Comparative analysis of pollen counts of Corylus, Alnus and Betula in Szczecin, Warsaw and Lublin (2000-2001).

Małgorzata Puc 3, 2,  
Piotr Rapiejko 4, 2, 5
Department of Botany, Agricultural University, Lublin, Poland
Allergen Research Center, Warsaw, Poland
Department of Botany, University of Szczecin, Szczecin, Poland
Department of Otolaryngology, Military Medical School, Warsaw, Poland
Independent Laboratory for the Prevention of Environmental Hazards, Medical University, Warsaw, Poland
Ann Agric Environ Med 2001;8(2):235–240
The aim of the study was to compare the airborne concentrations of allergenic pollen produced by three early flowering tree taxa (Corylus, Alnus, Betula) in the cities of Warsaw (central Poland), Lublin (eastern Poland) and Szczecin (western Poland) during the years 2000-2001. Measurements were performed by the volumetric method.
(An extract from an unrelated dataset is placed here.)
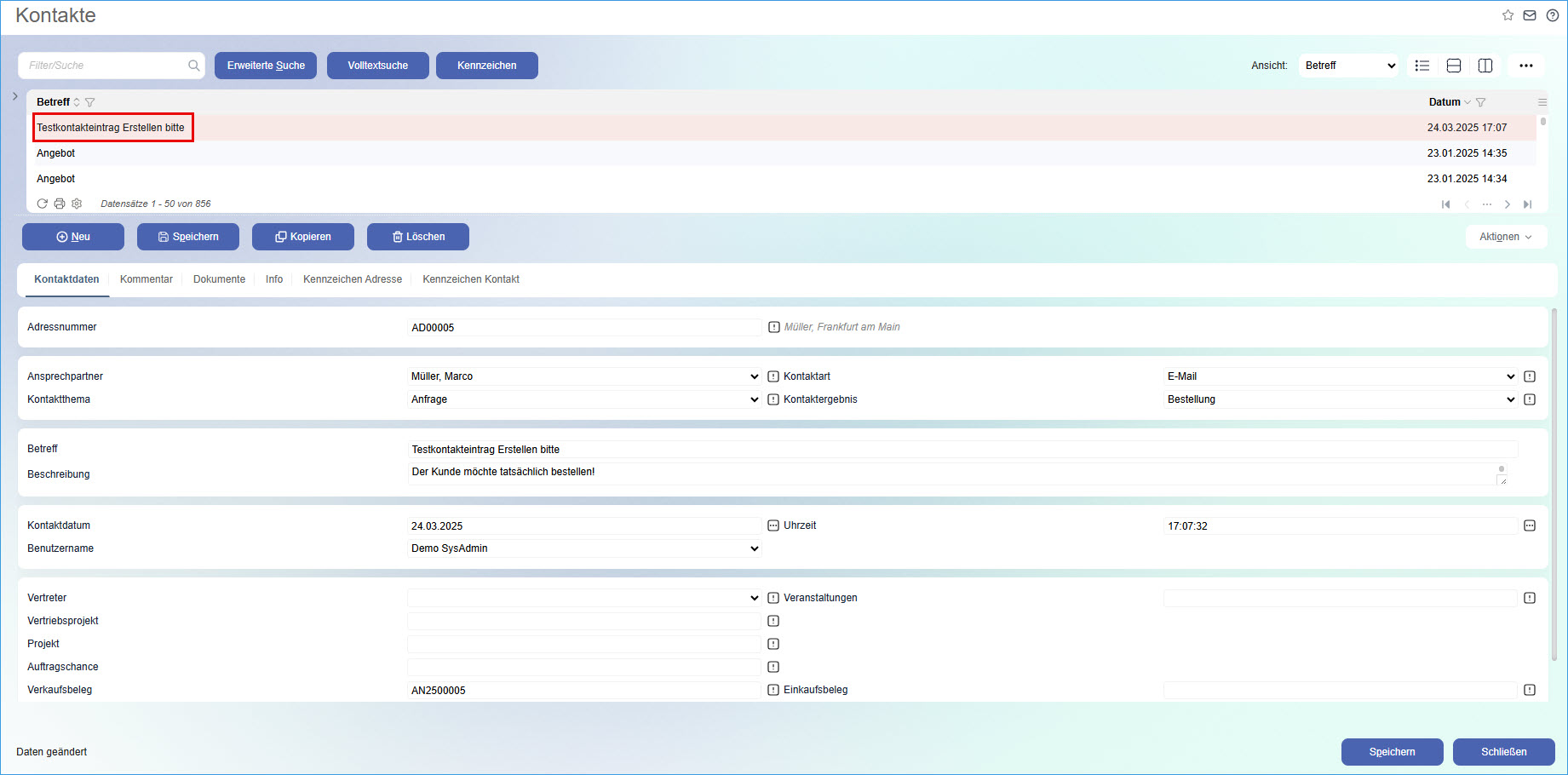Open the calendar picker next to Kontaktdatum
Image resolution: width=1568 pixels, height=775 pixels.
click(x=773, y=525)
Pollen seasons were defined as the periods in which 95% of the total catch occurred. The highest concentration and annual pollen count of Corylus was measured in Lublin in both seasons, while the highest annual pollen counts of Alnus and Betula were noted in Warsaw, where the annual pollen count of Betula in 2001 was four times higher than in 2000 and equalled 5,376 grains in m3 per 24 h. Significant differences in the pollen count of the examined taxa were observed between two seasons: the pollen count of Corylus was higher in 2000 than in 2001, while for Alnus and Betula the opposite was the case. The longest pollen seasons were observed at low annual pollen counts for the pollen of Corylus. Results of the study reveal significant differences between the seasons and the cities. The differences concern the dates of the appearance of pollen grains in the air, the duration of the presence of sporomorphs and the maximum concentrations in particular seasons. The pollen counts of alder, birch and hazel trees are determined by the weather, diversity of local flora and specific rhythm of pollination of particular taxa.